I first came across this approach about a year ago, when the National Trust for Historic Preservation developed a list of about 15 or so historic renovation projects for sites in the Boston area, invited the public to vote via a website for their top priority, and pledged to provide a grant to the winning project. (I am assuming Boston wasn't the only city where this was done.)

I checked out the PepsiRefresh website, and actually voted for an idea. (You need to register in order to vote, which takes about two minutes.) For February, there are about 800 ideas that have been nominated in different categories (such as health, arts and culture and neighborhoods).

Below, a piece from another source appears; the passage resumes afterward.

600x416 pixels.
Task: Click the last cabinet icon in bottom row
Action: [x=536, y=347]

Some come from very established organizations, such as Teach for America and the American Legion (who in effect are asking for grants from Pepsi for their existing programs). But others are local grassroots initiatives coming from individuals or small groups, such as the Quad Cities Animal Welfare Center (in Iowa), which is seeking $5,000 to get volunteers to help elderly people take care of their pets -- this is the one I voted for! -- and a schoolteacher seeking $250,000 for an initiative to keep kids out of gangs in Kokomo, Indiana.

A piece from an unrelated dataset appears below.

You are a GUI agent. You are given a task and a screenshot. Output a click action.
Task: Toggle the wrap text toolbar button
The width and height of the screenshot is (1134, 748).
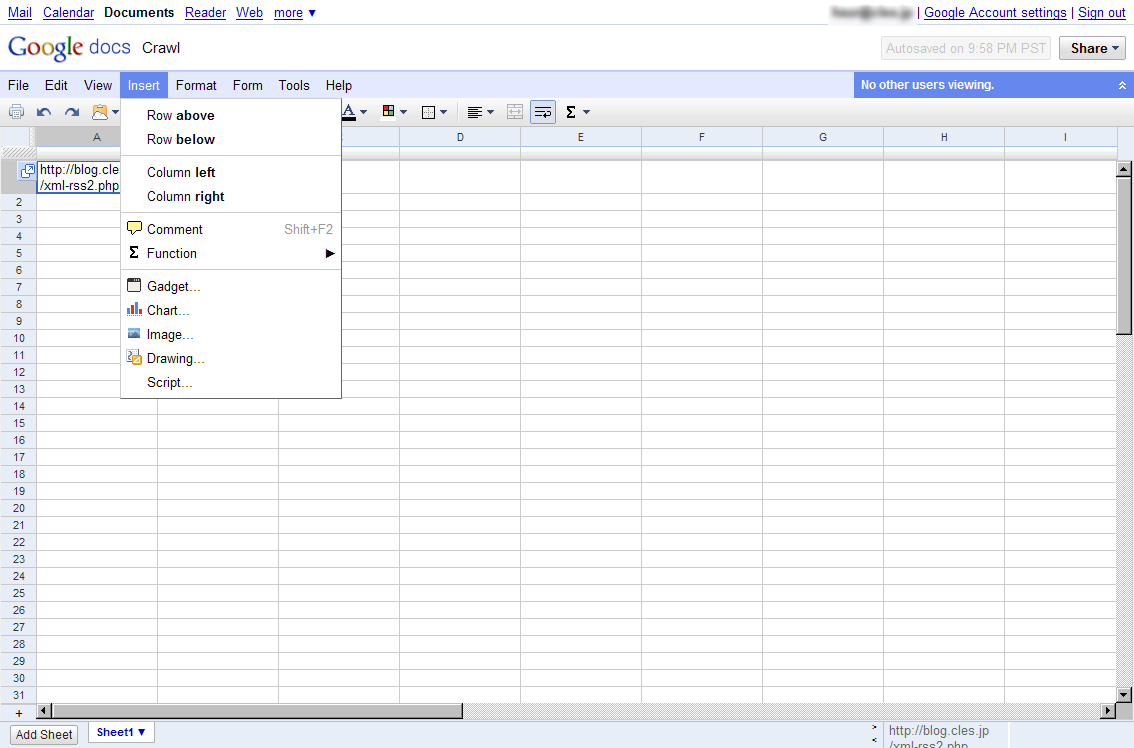(x=543, y=112)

The site is quite easy to navigate, and tells visitors what the most-popular ideas are in different categories, as well as linking to lower-ranked ideas in similar areas to encourage visitors to click around.

It's a fascinating example of crowdsourcing. Obviously, it provides a low-cost way to learn what "the crowd" thinks. But it has another virtue as well. It provides a way to educate and inspire the people who visit the site about public service initiatives. Maybe it can give people ideas about specific projects they might want to try themselves. More generally -- with the help of Pepsi's campaign to publicize the initiative -- it can help develop buzz, especially among young people, about service.

It is hard to imagine this approach being applied directly in government, as a way to determine, at a micro level, priorities for spending taxpayer funds. Among other things, worries about organized voting campaigns (of the sort Jonathan Zittrain was worried about in the Kennedy School presentation that I discussed in the blog last week) would prohibit this method from determining priorities for spending money. But clearly there must be ways for federal agencies to use this approach in order to gather information as part of a decision-making process, as well as to educate citizens about real-life prioritizations that agencies need to deal with all the time. One could imagine the National Park Service explaining various competing maintenance or other projects, and soliciting public feedback. One might even do like Pepsi, and ask visitors at each park to nominate ideas for park improvements, of which the most-promising could be costed out and then voted on.